Noz Nozawa sustainably redesigned a San Francisco firehouse into a Mission-style home, renovating the kitchen, but leaving hosting spaces intact.
Photo Credit: Courtesy of Nicole Morrison
The greenest step a home enthusiast can take is the first one—to be mindful of the steps to come, and realize your choices can and will make a difference. For example, if you buy something—whether it’s a hammock or a Herman Miller sectional—knowing you’ll only have it for a few years and toss it, then it doesn’t really matter how eco-friendly its materials are.
If you care about the environment, Nozawa says, but find yourself drawn to a house that was remodeled five years ago, and you hate the renovation and plan to redo it, that’s a sign that you need to rethink.
Renovations use up natural resources. Buy a house you won’t change as much, she suggests. Or find a fixer-upper and save it from the bulldozer. This may mean living in the midst of your renovation for a time, with some rooms redone, some unfinished, some empty.
“It’s a huge ask,” she admits.
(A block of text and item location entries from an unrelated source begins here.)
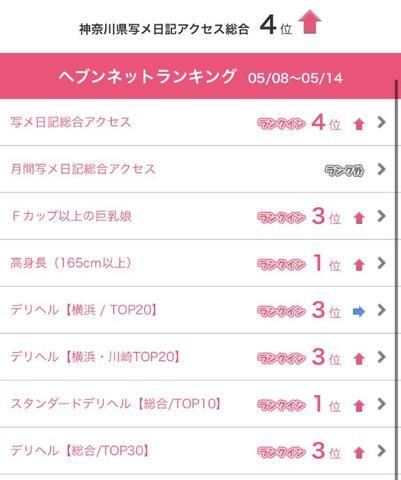Click the ヘブンネットランキング header bar
Screen dimensions: 401x480
200,76
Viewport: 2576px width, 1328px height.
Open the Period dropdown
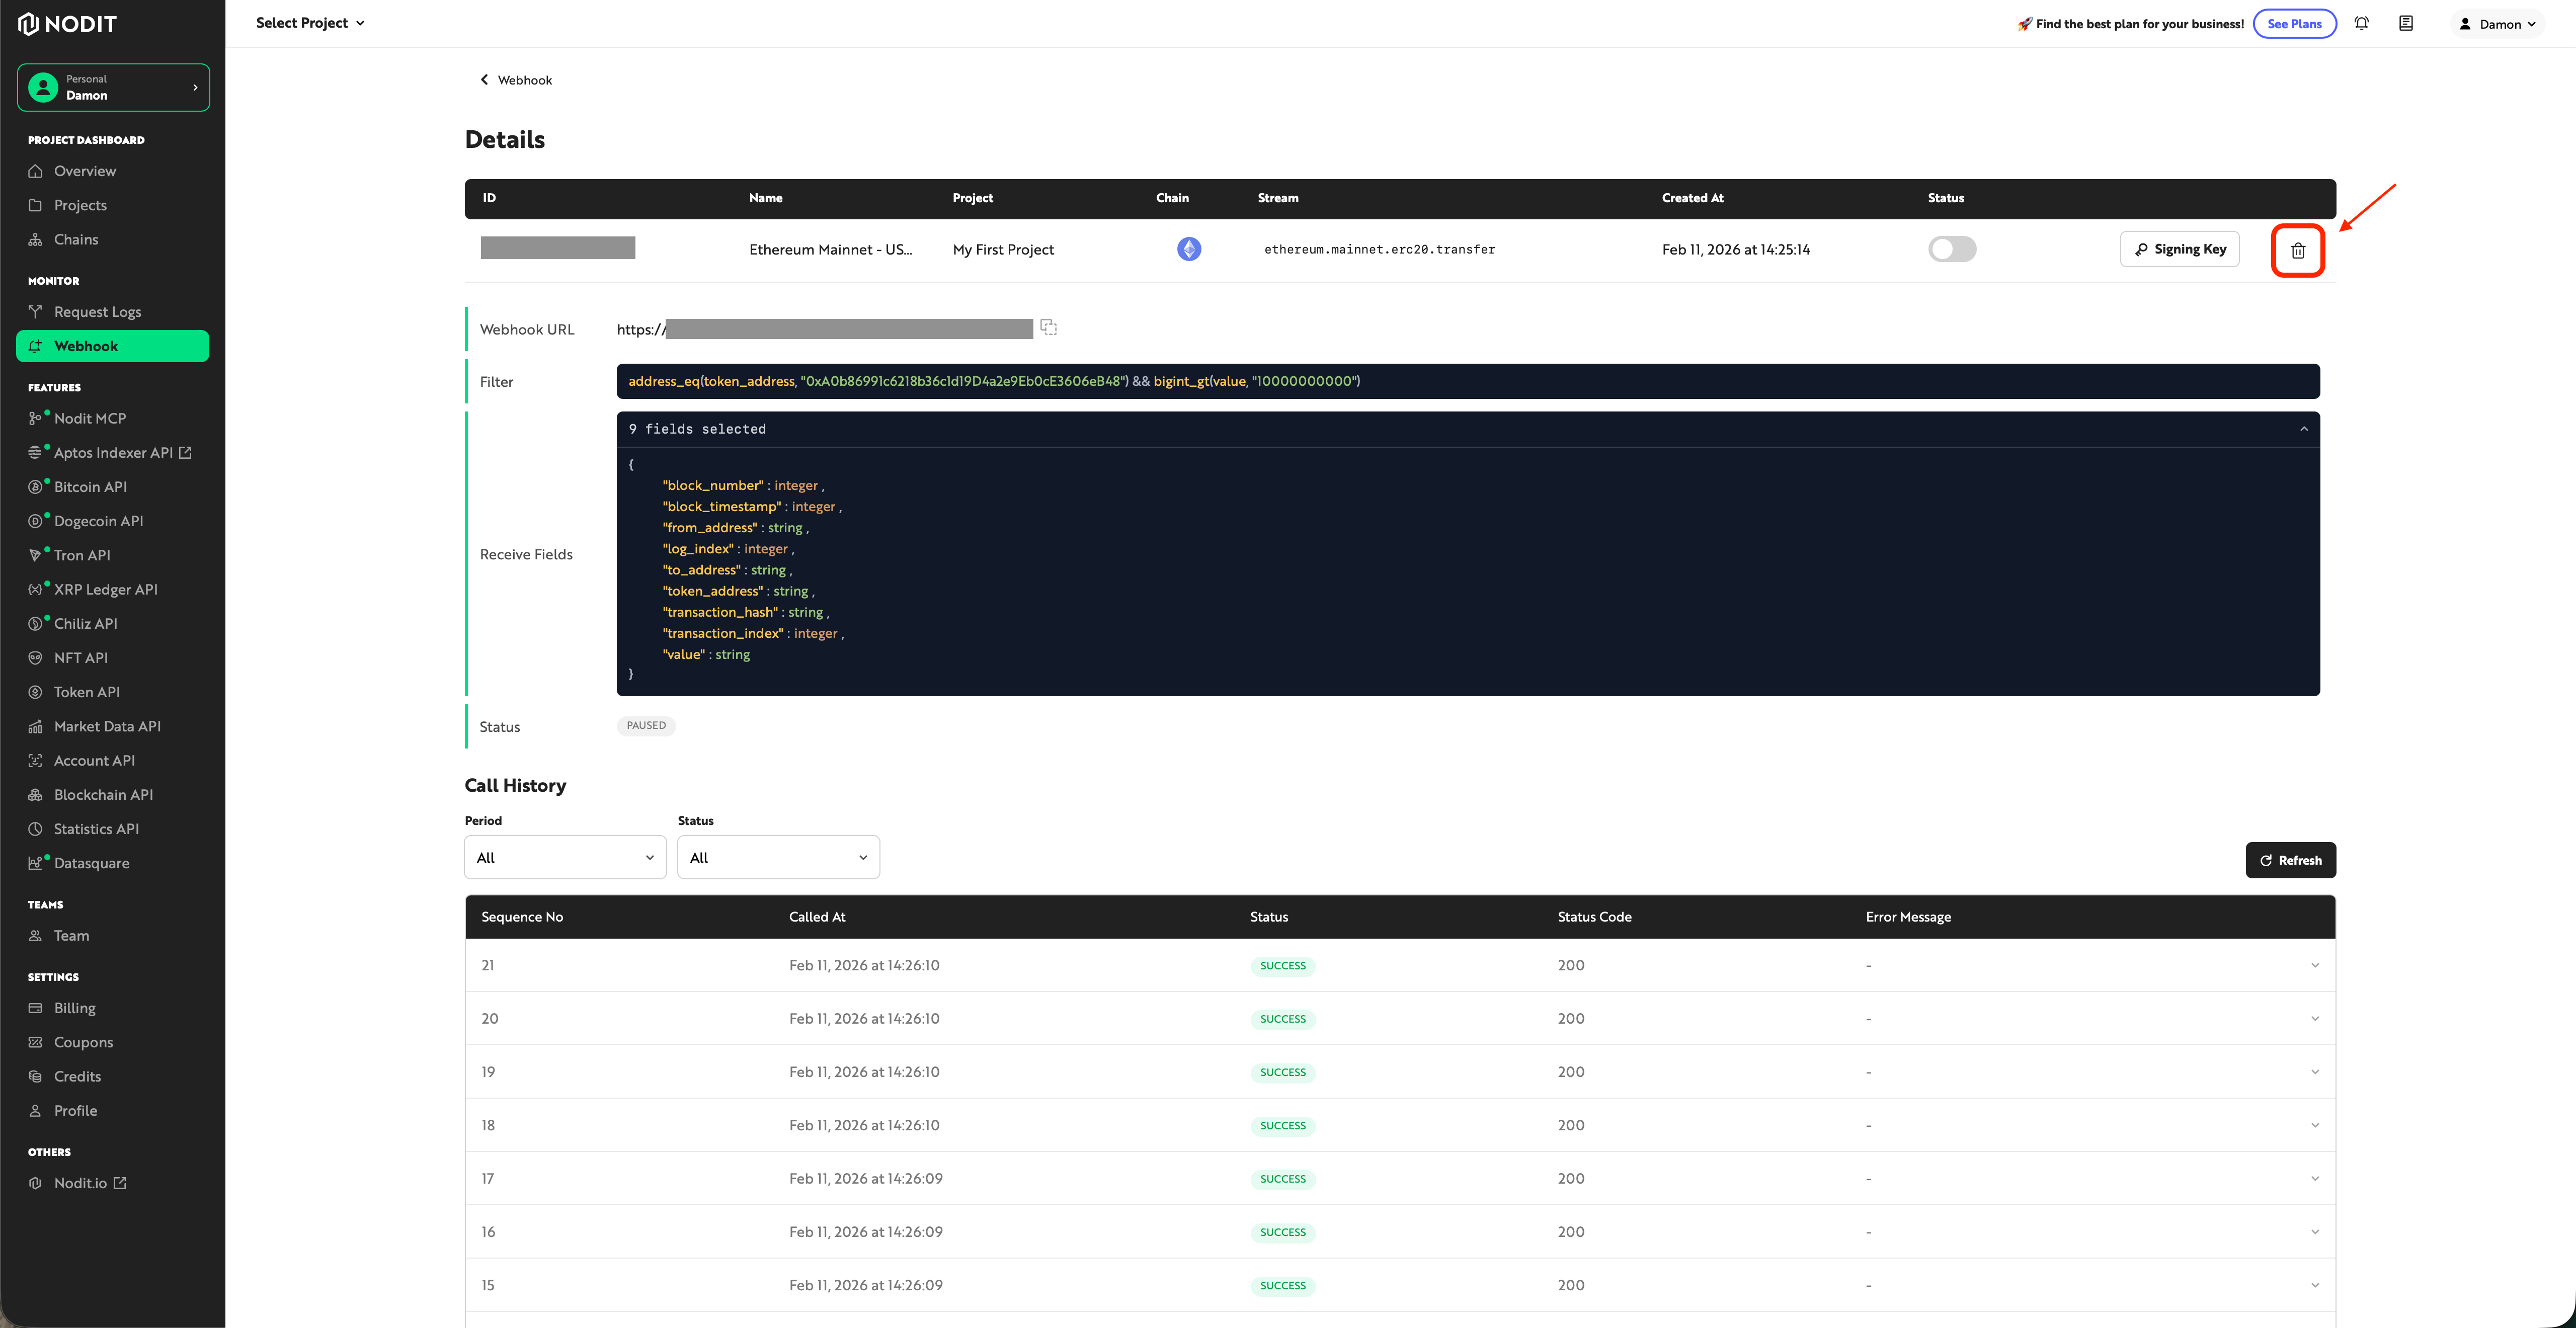[x=565, y=857]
But a commitment to sustainability often requires accepting a certain level of inconvenience.
If the latest supply-chain issues have taught us anything, it’s that a sofa upholstered one town over is worth 10 (or pick your figure) in a container ship.
“Our clients are proud of the number of local makers we work with,” Nozawa says. Look around, she advises. Perhaps you live in an area with great woodworkers, or upholsterers. Besides being more sustainable, supporting local artisans helps your overall community, and makes each item feel more special.
“And nothing comes damaged or in a huge box,” she adds.
Designer Noz Nozawa at home in San Francisco
Photo Credit: Courtesy of Colin Price Photography
If you have to purchase items from a distance, try to resist the urge to get them here faster.
She calls herself old-fashioned, preferring to buy items in actual stores, rather than online, where the “express shipping” button is so seductive.
The faster something comes to you, she notes, the more likely it is that every part of the process—from production, to the extra packaging needed to ship it, to the pollution churned out by air transport—has a harsher impact than buying something locally and with a slower delivery rate.
While construction and renovation are, in essence, consumptive, when done right they needn’t be wasteful, she explains. High-quality goods tend to last longer, and caring for them will only extend their lifetime.
The same can be said for life’s creature comforts—objects and spaces designed purely for beauty or pleasure. If that creature comfort brings you joy, if it keeps you happy and settled in one place, instead of roaming to the next home, the next renovation, then the purchase—no matter the price, or the materials, for that matter—was likely well worth it.
Like Nozawa’s bay-window settee.
“My husband takes naps on it, my dog uses it to stand on and bark at other dogs on the sidewalk. It’s the best.”
And it looks much better there than in a landfill.